Nlp And Rnns
August 14, 2015Andrej Karpathy wrote great post on teaching a Recurrent Neural Net structure of the english language. Let's try to run few experiments based on the minimal implementation of the RNN algorithm. The code for the experiments is in this git.
An RNN cell is described by the following equations:
\[ h_{in} = W_{xh} x + W_{hh} h + b_{h} \] \[ h' = f( h_{in} ) \] \[ y = W_{xh} h' + b_{y} \]
And with softmax output:
\[ p_i = \frac{ e^{y_i} }{ \sum{ e^{y_i} } } \]
Original implementation of the RNN uses tanh as an activation function \(f( h_{in} )\). The backprogation through tanh therefore is:
\[ dh_{raw} = (1 - \tanh^2( h_{in} )) dh' \]

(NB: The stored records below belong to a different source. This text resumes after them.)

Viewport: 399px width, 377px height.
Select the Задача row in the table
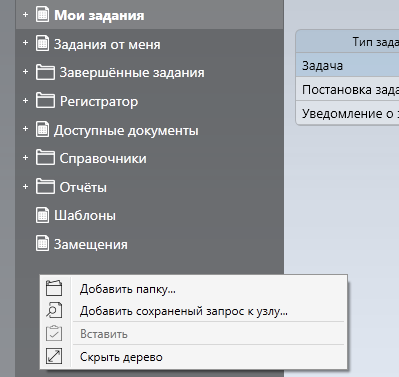pos(347,65)
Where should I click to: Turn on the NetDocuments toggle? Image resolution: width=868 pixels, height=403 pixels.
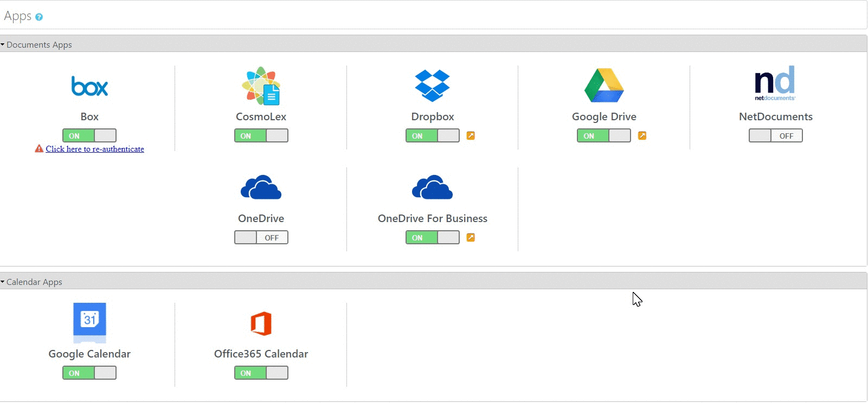tap(775, 135)
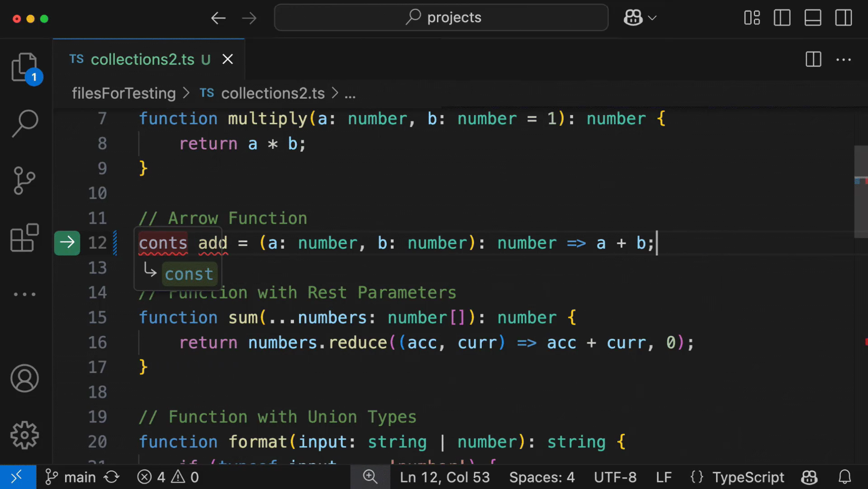Expand additional views ellipsis in activity bar
Viewport: 868px width, 489px height.
24,294
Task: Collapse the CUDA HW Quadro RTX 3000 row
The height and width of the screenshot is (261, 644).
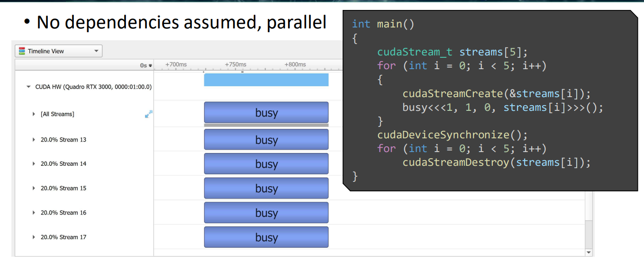Action: coord(28,87)
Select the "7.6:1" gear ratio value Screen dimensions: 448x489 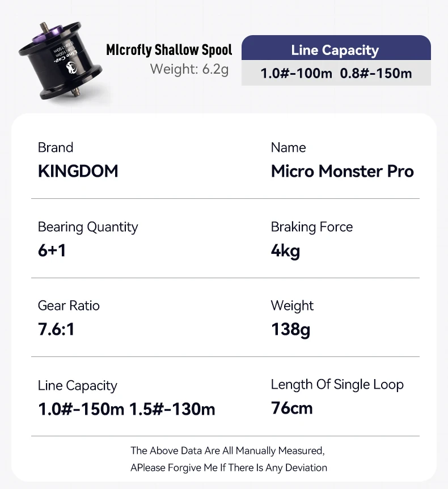point(56,329)
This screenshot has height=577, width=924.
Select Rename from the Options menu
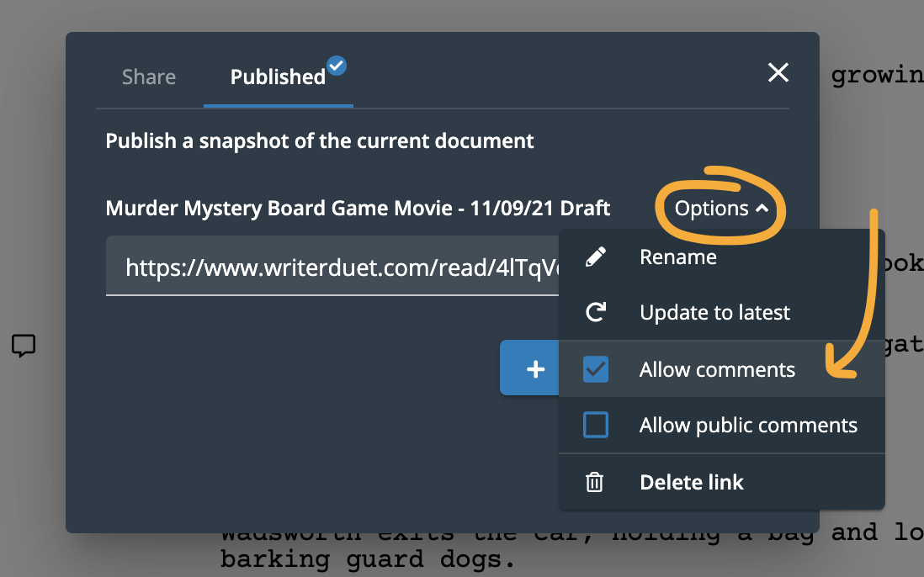677,257
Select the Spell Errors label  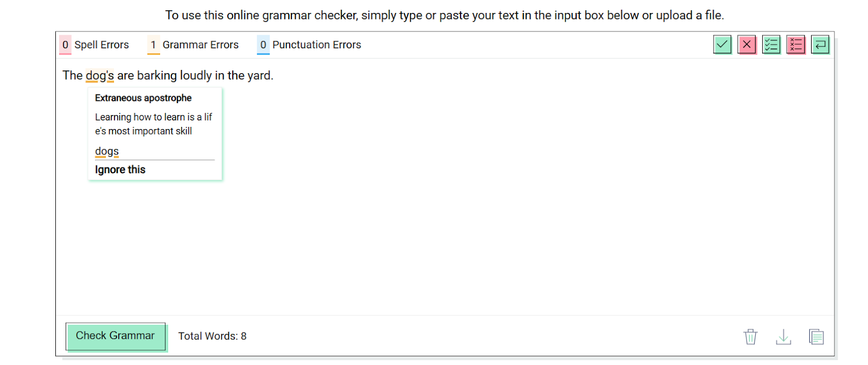tap(101, 44)
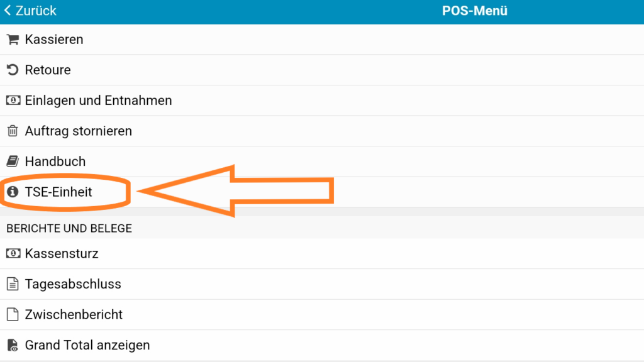Open the Tagesabschluss report
The height and width of the screenshot is (362, 644).
click(x=322, y=284)
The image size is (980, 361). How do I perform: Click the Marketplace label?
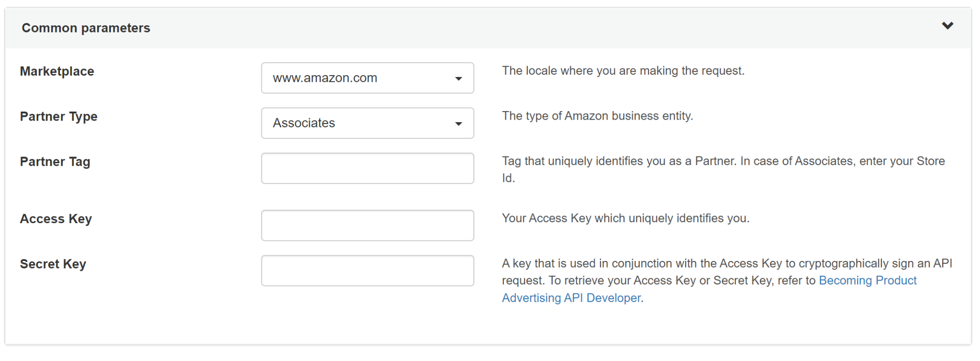point(56,71)
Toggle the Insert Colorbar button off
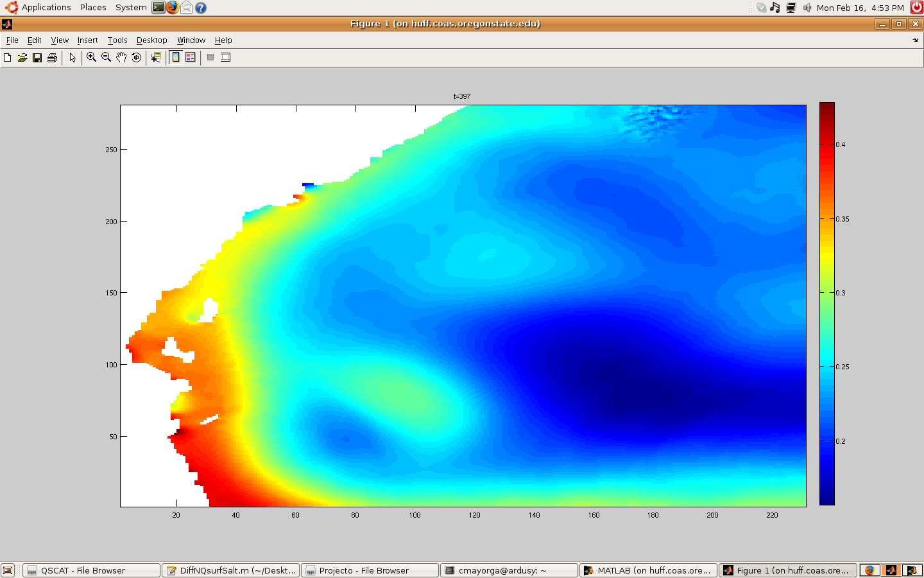This screenshot has height=578, width=924. (x=176, y=58)
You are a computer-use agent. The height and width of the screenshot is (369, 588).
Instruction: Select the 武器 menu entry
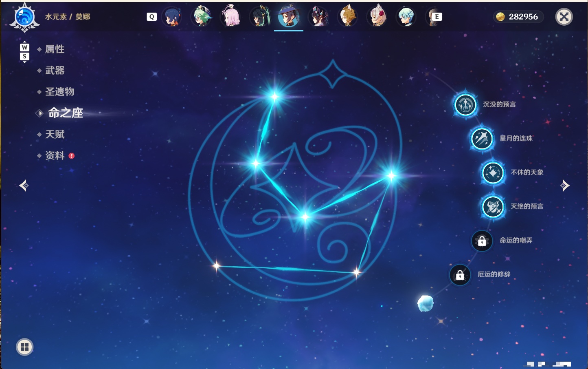tap(55, 71)
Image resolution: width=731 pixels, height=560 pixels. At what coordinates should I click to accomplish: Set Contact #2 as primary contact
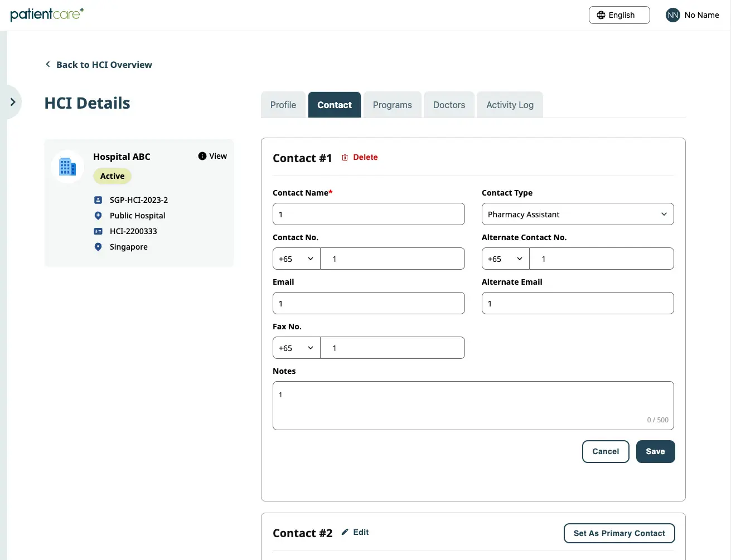pos(619,533)
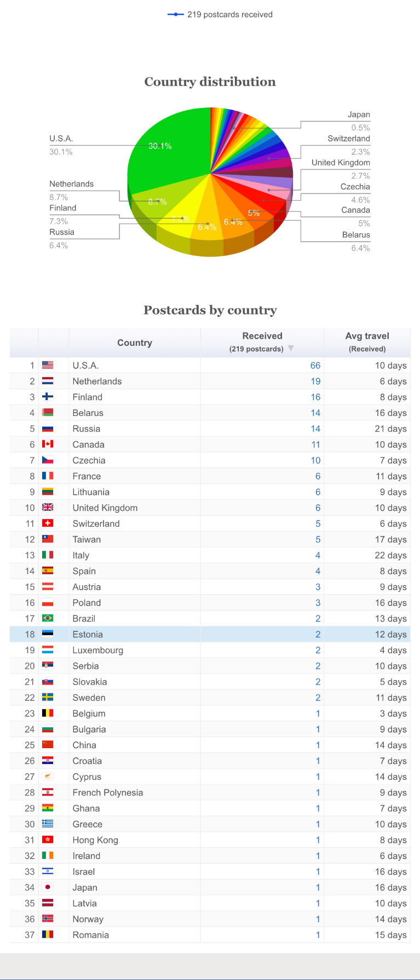Click the Norway flag icon
The image size is (420, 980).
click(48, 919)
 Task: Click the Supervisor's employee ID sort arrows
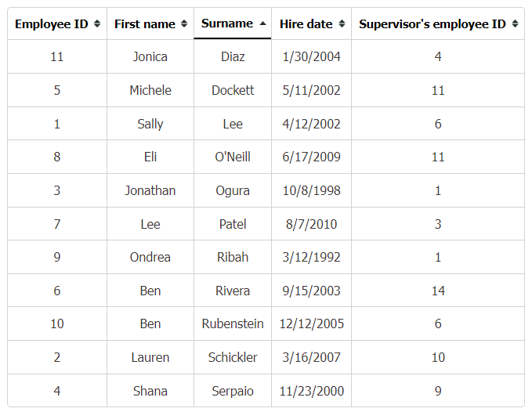515,23
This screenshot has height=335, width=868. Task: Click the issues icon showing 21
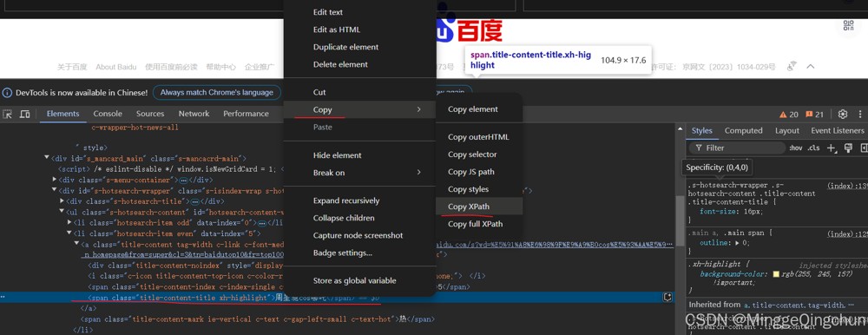click(x=814, y=115)
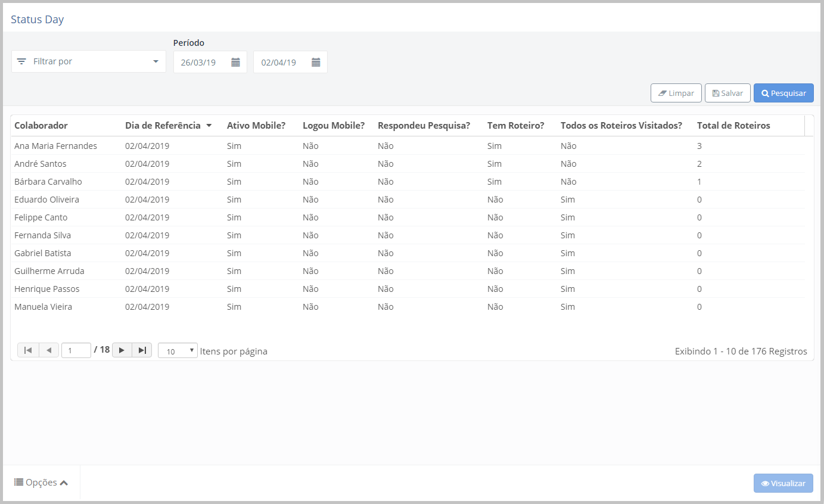This screenshot has width=824, height=504.
Task: Open the end date calendar picker
Action: (x=316, y=62)
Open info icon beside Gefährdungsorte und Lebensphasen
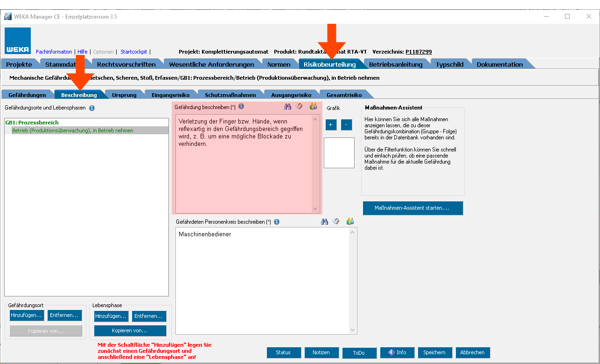The width and height of the screenshot is (600, 364). click(92, 108)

I was curious how Rectified Linear Unit (RELU) would perform during text recovery by RNN. The forward pass in case of RELU is trivial:
\[ h' = \max( 0, W_{xh} x + W_{hh} h + b_{h} ) \]
The backward pass is not too complicated either:
\[ dh_{raw} = sig( h_{in} ) dh \]
The output from the two comparable nets looks quite interesting (the net was trained on Paul Graham essays). This is what we get after 2,078,400 iterations from tanh version:
he reems and gens Alance your fing dation such in is or dereacted to next if you've about on surpricate shof you've work like that the moypravisy 5 9-be idess Leforter, because is that atered as they
A bit bubly, isn't it? Here's the RELU version after the same number of iterations:
hat it found lices like. But language job sharen relras answeaking happens and by business could want you explane-- not just thacker durery is decide the do you be meaged to figure finiction it don't
Still bubly, albeit a bit less. The following chart shows loss as a function of iterations.
What's interesting about RELUs is that they converge much faster than tanh, however at the begining I was getting lot's of overflow errors. Clipping the vectors before softmax allowed to remove this problem.